**What is being asked:** In the records below, find the line containing "You are a GUI", then copy that line and all lines after it, exactly, omitting every picture.

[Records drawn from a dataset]
================================

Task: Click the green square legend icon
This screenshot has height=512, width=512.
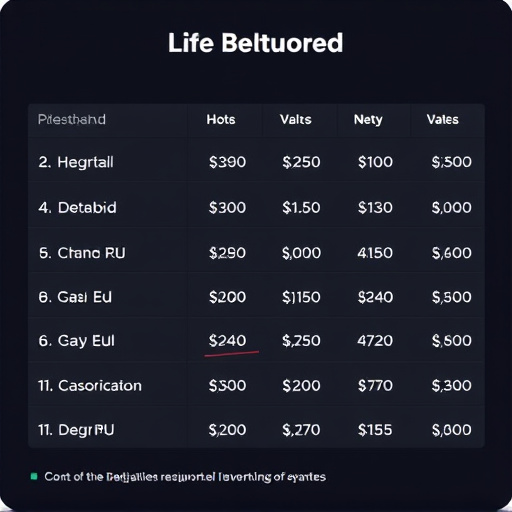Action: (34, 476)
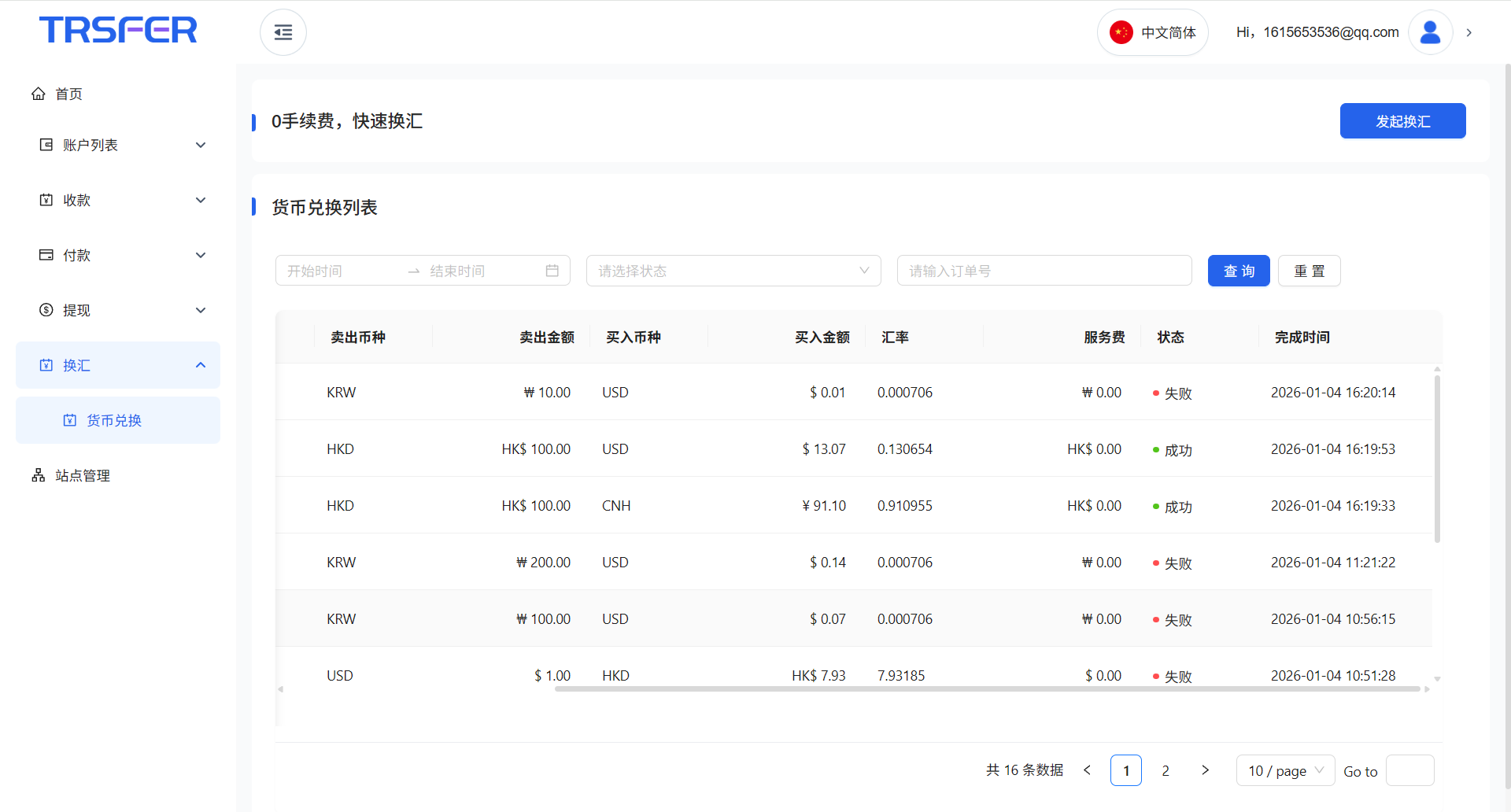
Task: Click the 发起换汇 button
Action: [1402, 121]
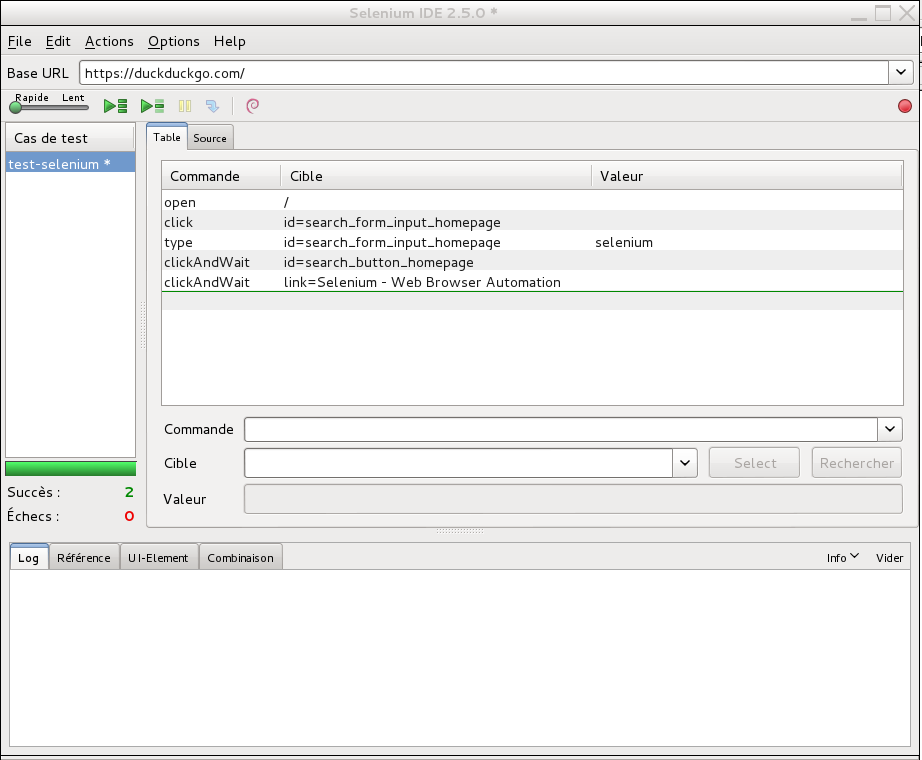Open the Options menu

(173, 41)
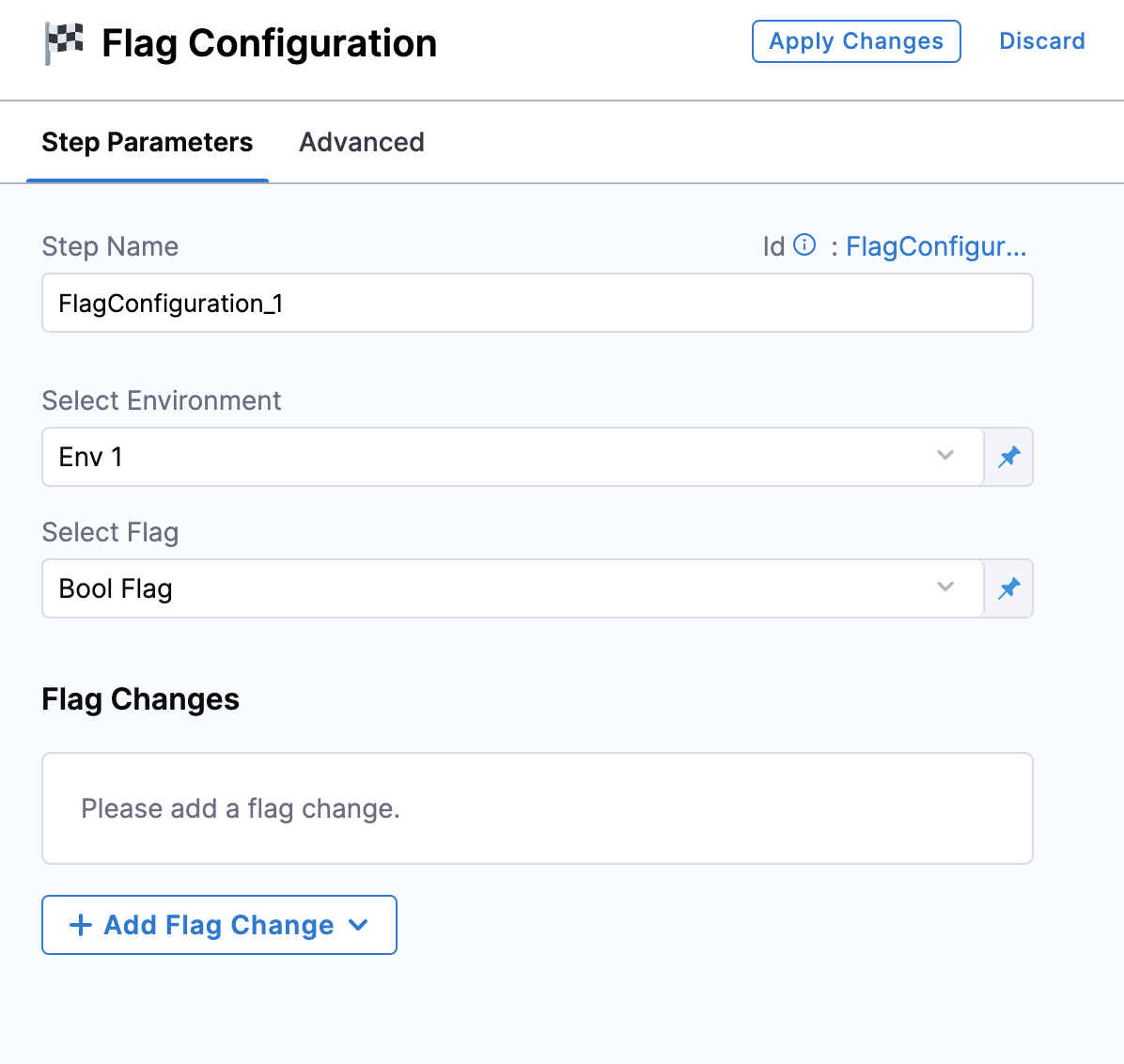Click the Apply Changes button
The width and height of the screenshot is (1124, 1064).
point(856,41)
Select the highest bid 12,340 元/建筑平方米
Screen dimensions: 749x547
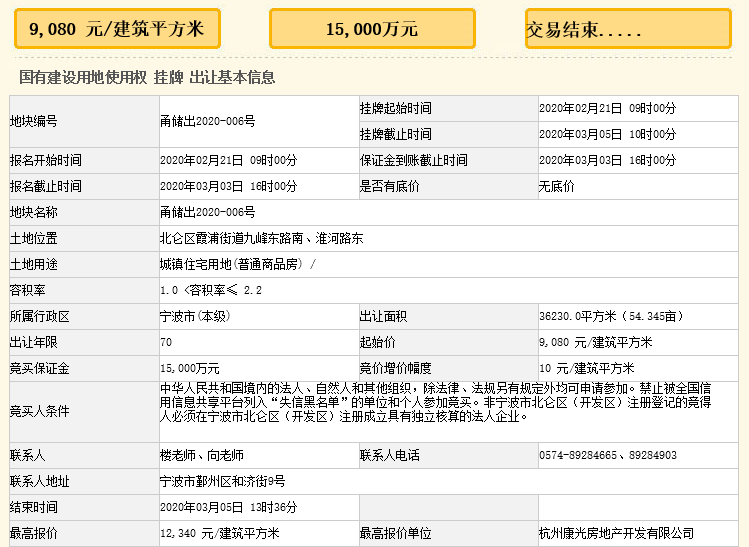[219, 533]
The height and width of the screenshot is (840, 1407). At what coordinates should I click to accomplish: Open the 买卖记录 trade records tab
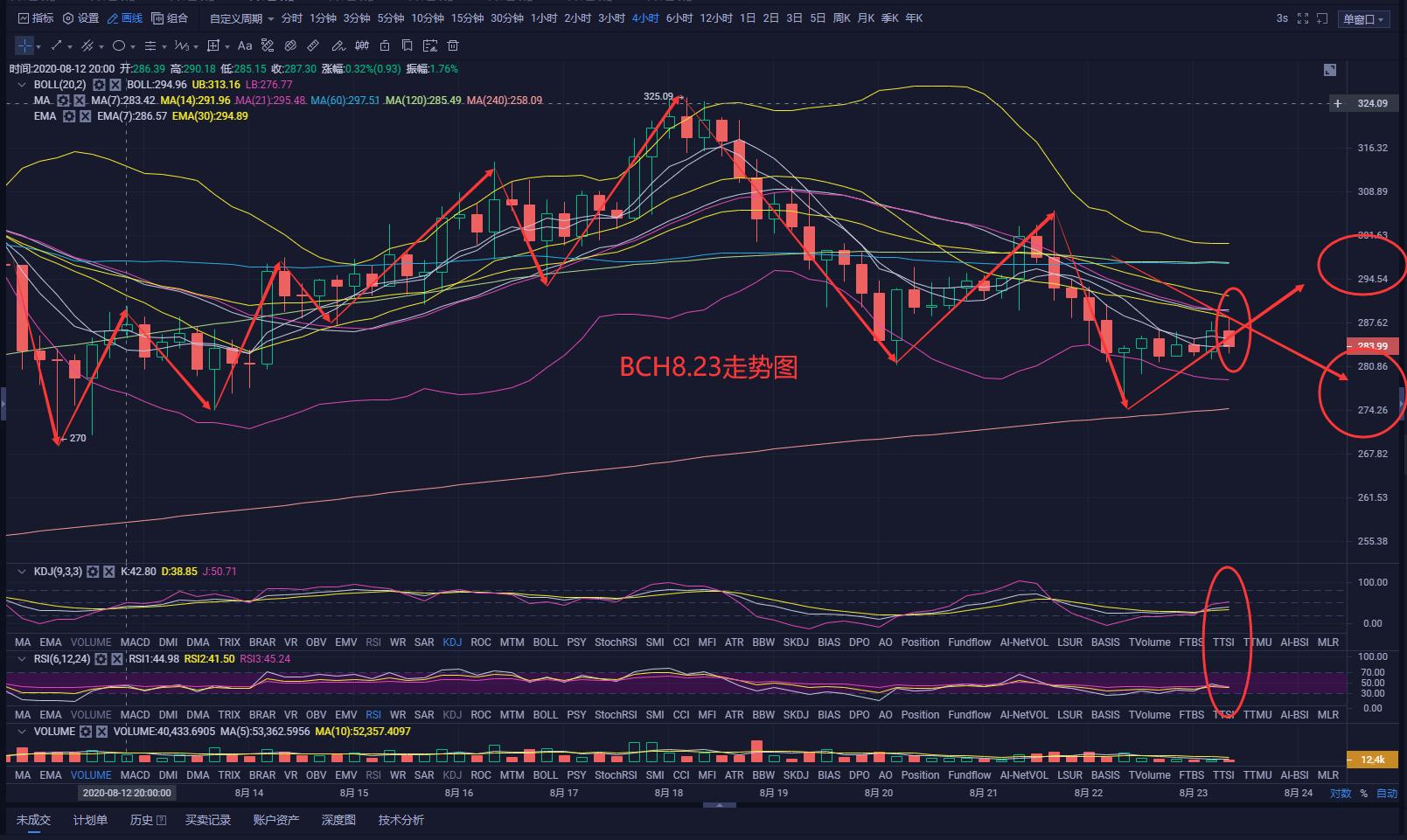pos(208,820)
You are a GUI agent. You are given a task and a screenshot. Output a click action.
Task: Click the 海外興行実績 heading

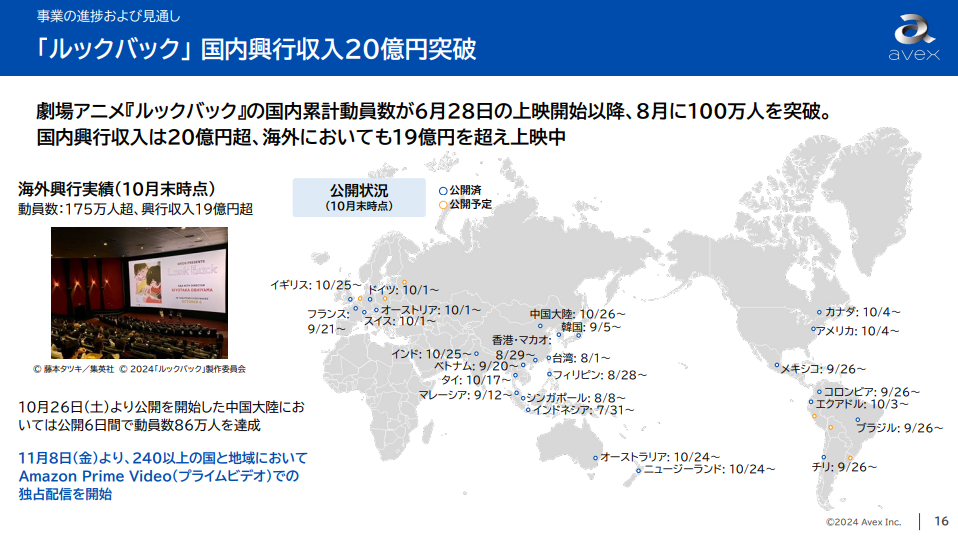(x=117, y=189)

================================

**Result below:**
You are a GUI agent. You are given a task and a screenshot. Output a click action.
Task: Click the 海外興行実績 heading

(x=117, y=189)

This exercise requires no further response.